**Exercise prompt**. I'd like every line in the following listing that holds "agent" copied.

**Dataset**.

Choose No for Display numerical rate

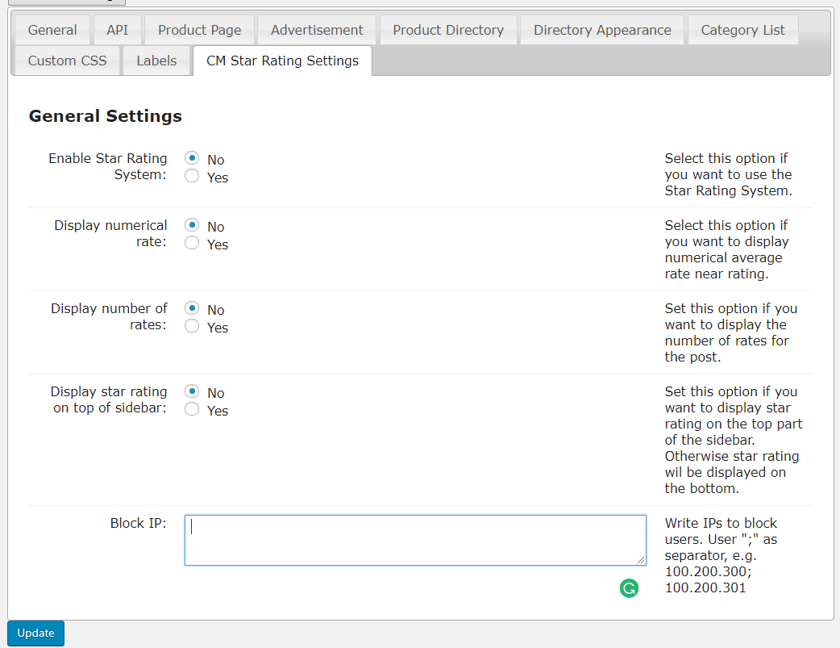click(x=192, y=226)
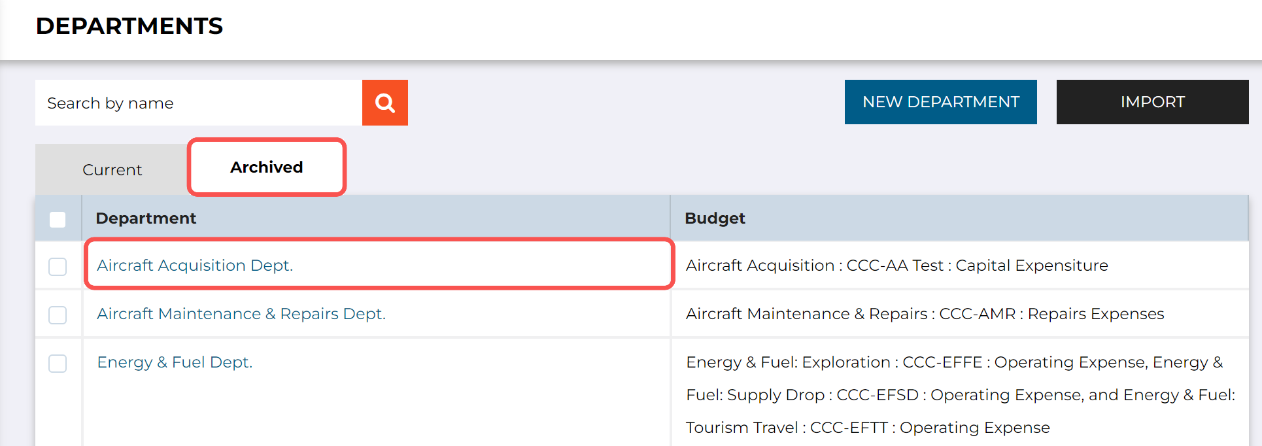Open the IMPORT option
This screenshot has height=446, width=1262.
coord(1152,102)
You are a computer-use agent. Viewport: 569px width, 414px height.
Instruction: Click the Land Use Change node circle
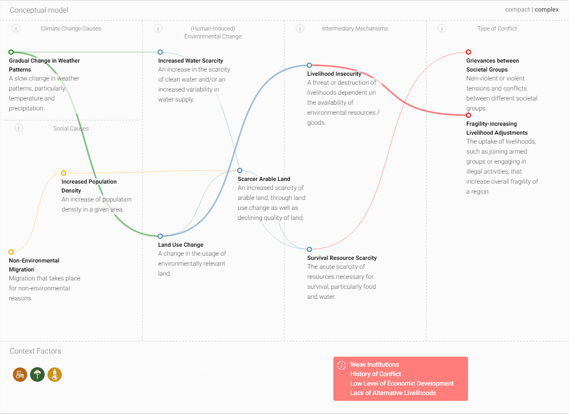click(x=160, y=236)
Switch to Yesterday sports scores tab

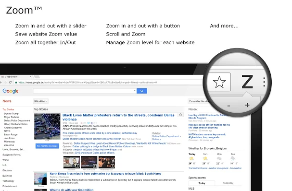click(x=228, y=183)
==
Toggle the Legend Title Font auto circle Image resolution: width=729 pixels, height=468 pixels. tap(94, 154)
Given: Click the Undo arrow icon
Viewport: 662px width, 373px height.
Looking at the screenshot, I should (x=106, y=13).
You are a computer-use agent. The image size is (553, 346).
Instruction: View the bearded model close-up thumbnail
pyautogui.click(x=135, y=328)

**Your response**.
You are a computer-use agent. Viewport: 569px width, 414px height.
You are a computer-use agent. The image size is (553, 346).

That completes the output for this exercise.